[Epic] CUDA HAL driver rewrite for production #13245

allieculp · 2023-04-21T22:28:54Z

Background

The current CUDA HAL driver was prototyped in the early days and have implementation details rendering production usage hard. To name a few big ones: full stream synchronization after each queue execute, no HAL semaphore support, no stream-ordered allocation support, linear nodes in CUDA graph, tightly integrated context wrapper making it hard to support multi queue/device. There are also various other smaller issues, like tightly coupled CUDA and NCCL symbols hindering optionality, etc.

Goals and Plans

We would need to rewrite portions of the CUDA HAL driver and modernize others accordingly to better implement IREE HAL abstractions and support future production use cases.
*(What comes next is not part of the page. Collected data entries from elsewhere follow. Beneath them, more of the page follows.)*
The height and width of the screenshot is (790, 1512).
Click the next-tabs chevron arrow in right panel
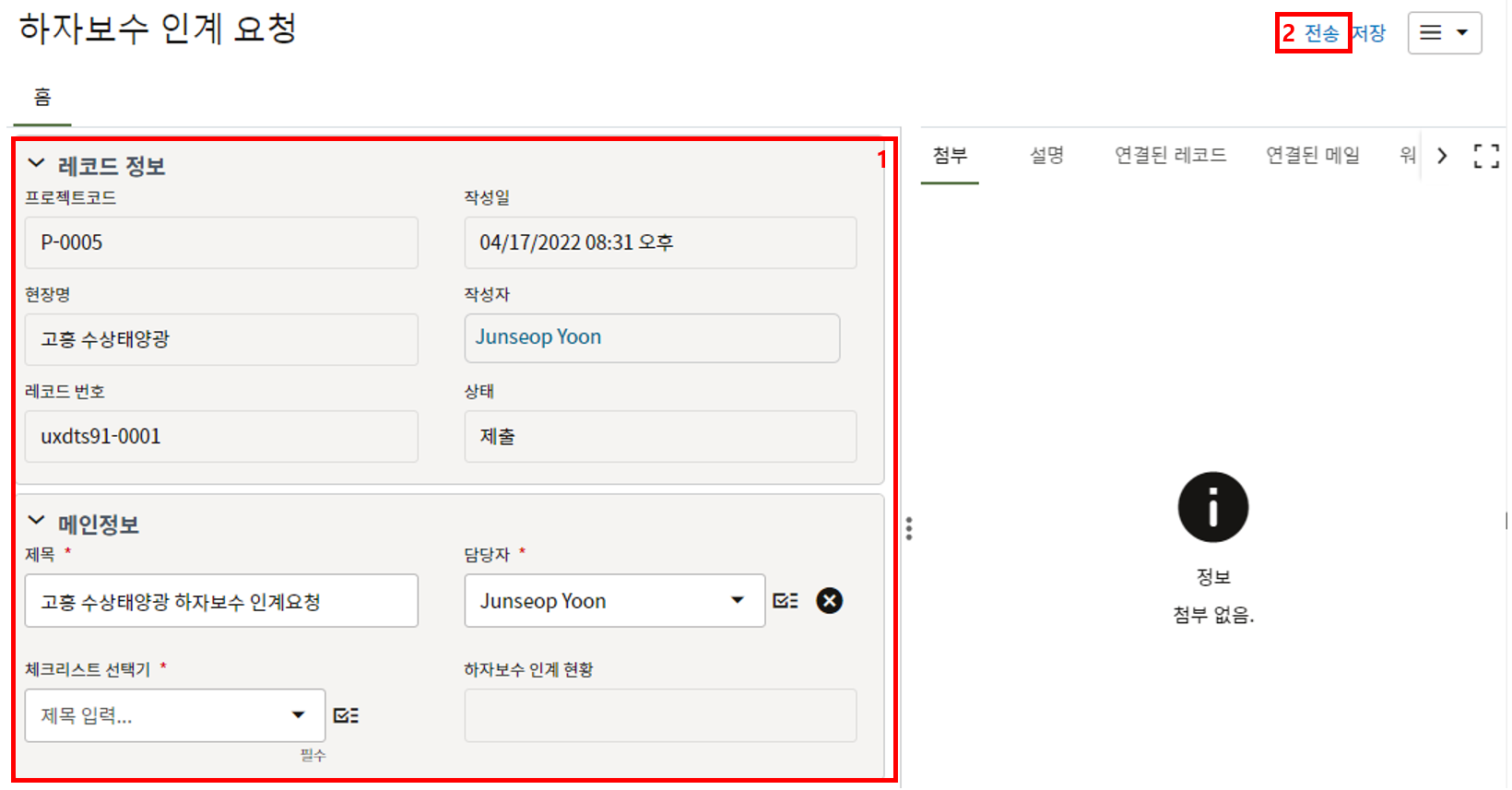tap(1442, 156)
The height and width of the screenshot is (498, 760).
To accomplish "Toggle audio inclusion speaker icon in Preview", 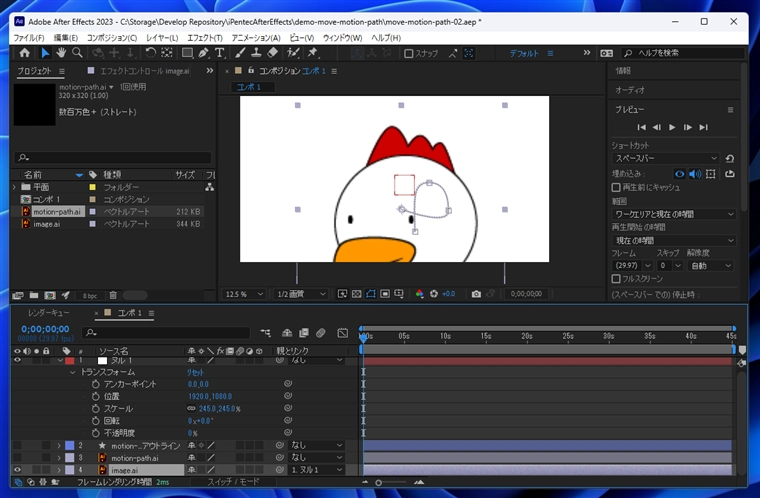I will pyautogui.click(x=696, y=173).
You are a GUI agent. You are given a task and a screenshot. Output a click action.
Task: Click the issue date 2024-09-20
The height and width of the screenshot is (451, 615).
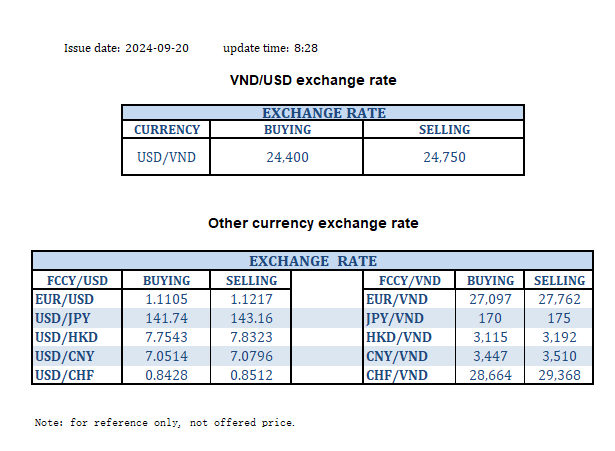pyautogui.click(x=157, y=48)
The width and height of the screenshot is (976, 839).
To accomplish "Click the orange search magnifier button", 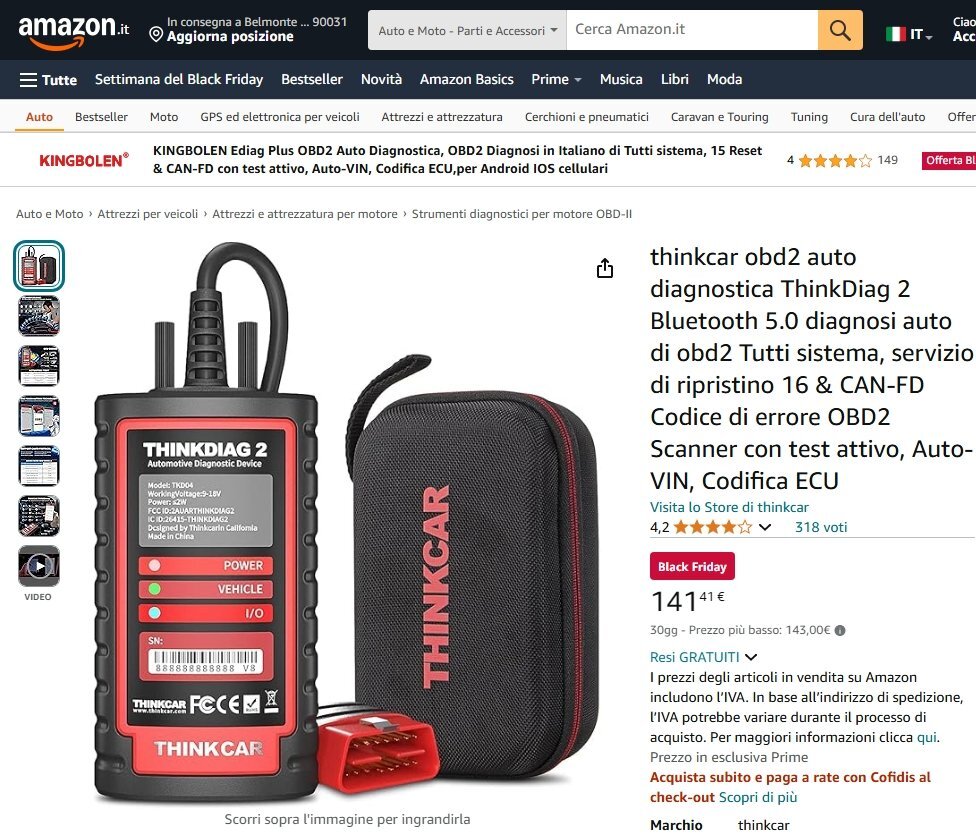I will (x=840, y=30).
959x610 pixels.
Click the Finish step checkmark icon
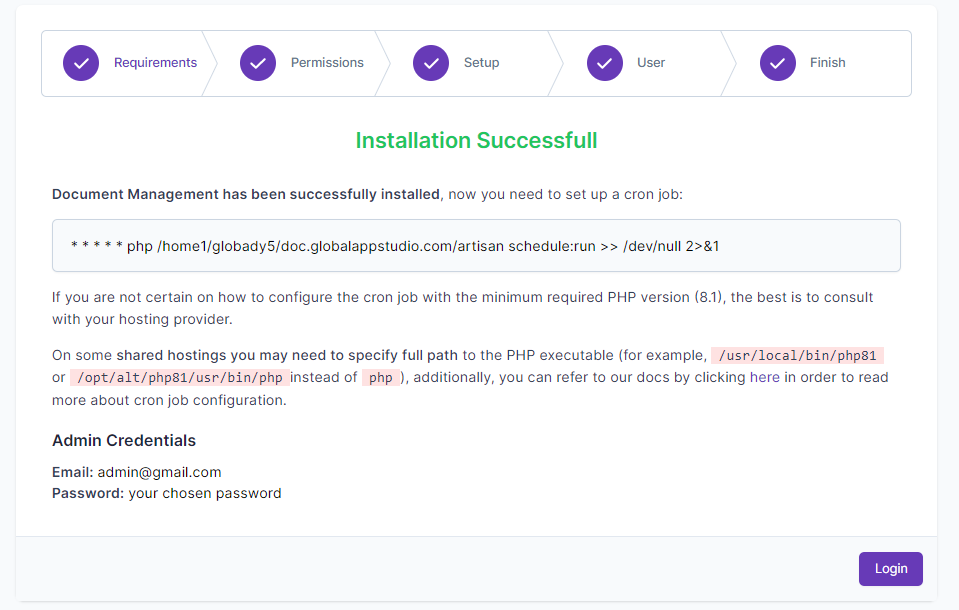coord(777,63)
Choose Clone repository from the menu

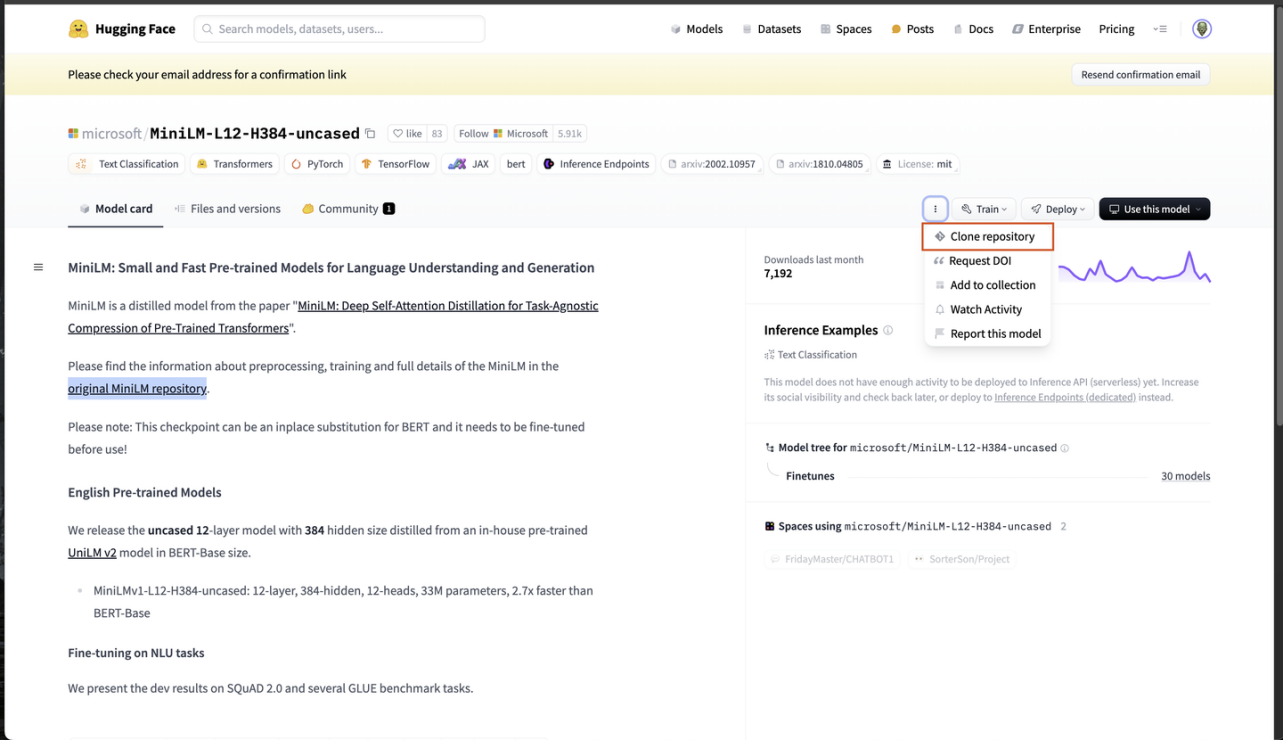pos(987,237)
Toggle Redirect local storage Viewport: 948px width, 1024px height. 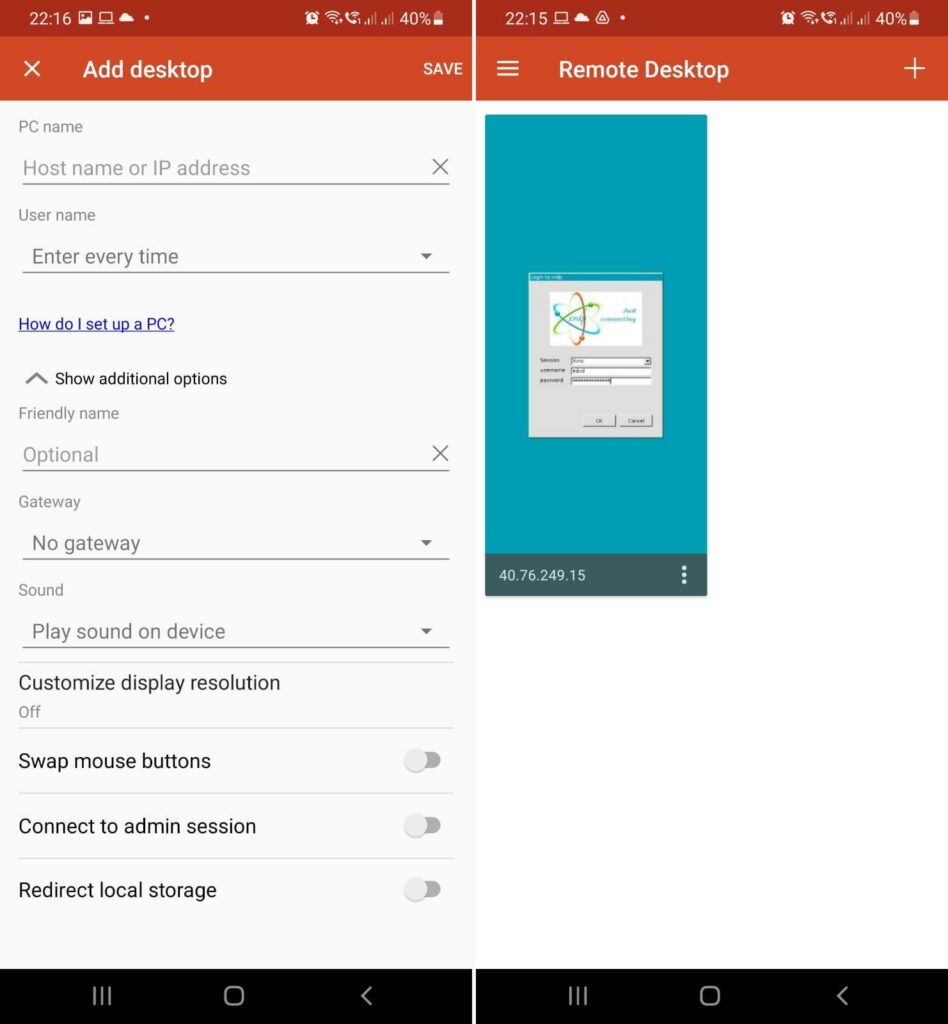pos(422,890)
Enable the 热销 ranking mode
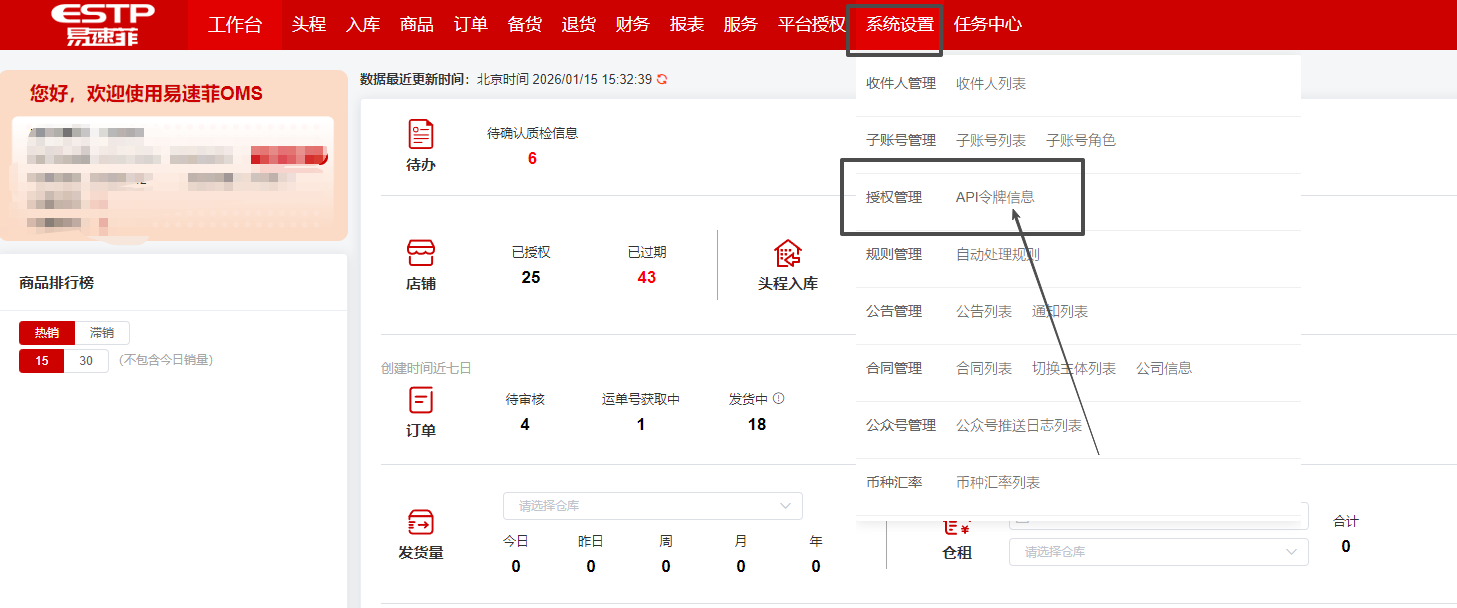The image size is (1457, 608). click(46, 332)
Concretely, we would like the CUDA HAL driver to:

Support async workload submission for better GPU utilization
Implement proper HAL semaphore for host/device <-> host/device synchronization
Stream-ordered allocation to sequence allocations and compute
Implement HAL command buffers with CUDA graphs for low launch overhead
Factor in multi queue/device in various APIs to not limit the support

The above, if done properly, should make supporting multi queue/device training/inference and interleaving different CUDA library/CodeGen solutions and even external systems approaches easier.

Note that this doesn't concern the kernel and executable side much. There are places we can improve there too; but those are largely detachable and can happen separately.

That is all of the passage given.